Remember, molarity is crucial when calculating reagents for reactions and in preparing standard solutions in laboratory settings. It provides a reliable way to express solution strength, which is essential for quantitative analysis.

Dilution

Dilution is the process of reducing the concentration of a solute in a solution, typically by adding more solvent. This concept is common in labs when working with concentrated stock solutions. To achieve a desired concentration, the dilution equation is used: \[ C_1V_1 = C_2V_2 \] where \(C_1\) and \(V_1\) are the concentration and volume of the initial solution, respectively, and \(C_2\) and \(V_2\) are the desired concentration and final volume.

This equation illustrates that the product of the initial concentration and volume equals the product of the desired concentration and volume. Thus, it aids in calculating the correct volume of stock to dilute. For example, if you have a 3.6 M HNO3 solution and need a 0.50 M solution, you can figure out how much of the stock solution is needed before adding water.

Dilution is particularly useful because it allows the transformation of small amounts of concentrated solutions into larger volumes of less concentrated solutions, which are often safer and easier to handle in experiments.

Stoichiometry

Stoichiometry is a branch of chemistry that deals with the quantitative relationships between reactants and products in a chemical reaction. It is a tool chemists use to calculate how much of each reactant is required to form a given amount of product. This concept extends to solution preparation and analysis.
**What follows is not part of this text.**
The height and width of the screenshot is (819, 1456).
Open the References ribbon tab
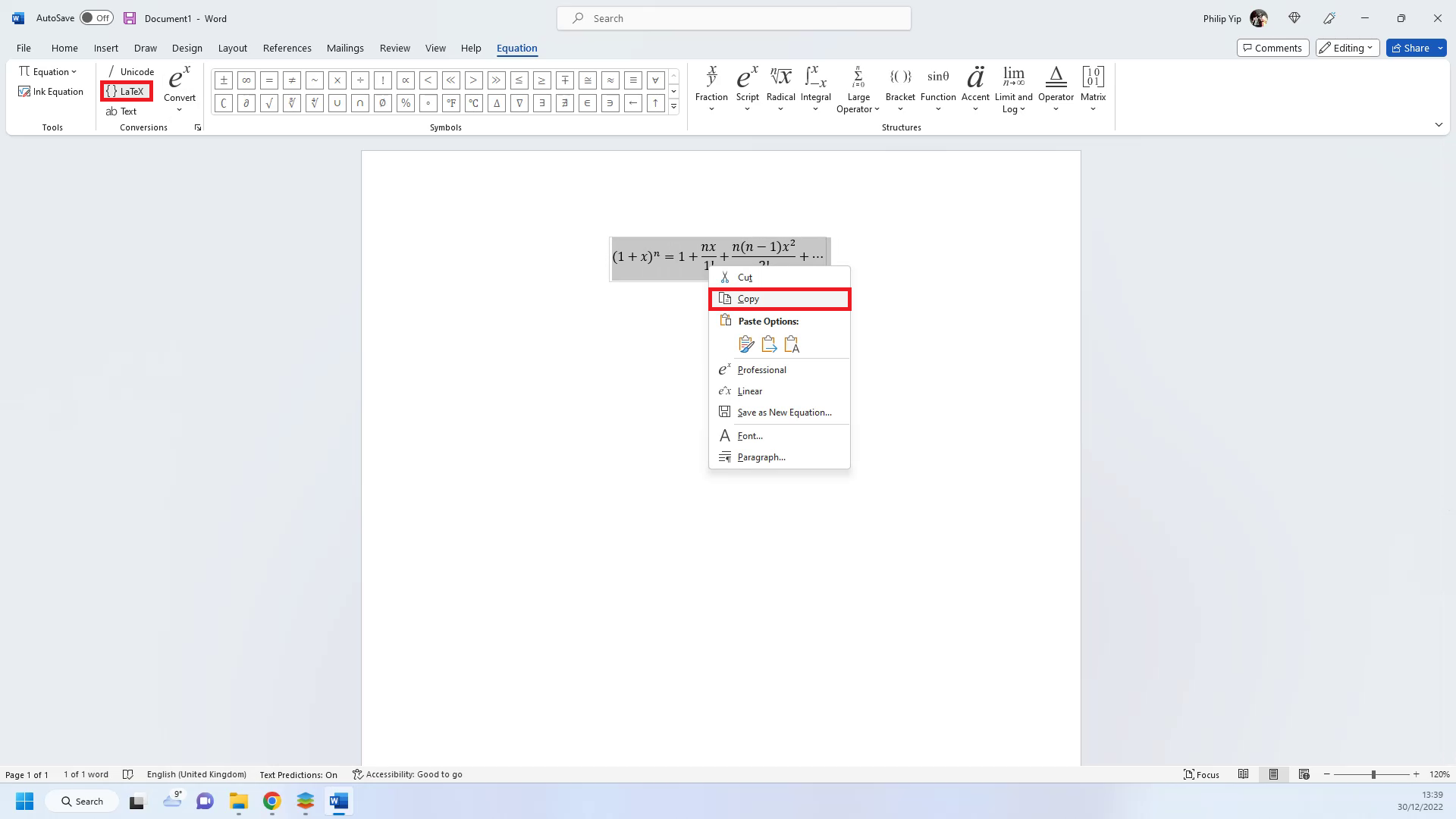[x=287, y=48]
In tasks like preparing solutions, stoichiometry helps determine the precise amounts of substances required. It involves balanced chemical equations, which ensure that matter is conserved in a reaction (following the Law of Conservation of Mass). For example, preparing a specific Molar solution involves stoichiometric conversions between mass, moles, and volume.

Stoichiometry also aids in scaling up laboratory experiments to industrial scales, ensuring the same proportions of reactants are used, regardless of the quantities involved. Its accuracy is indispensable for efficient chemical manufacturing, analysis, and research, allowing chemists to predict yields and optimize reactant usage.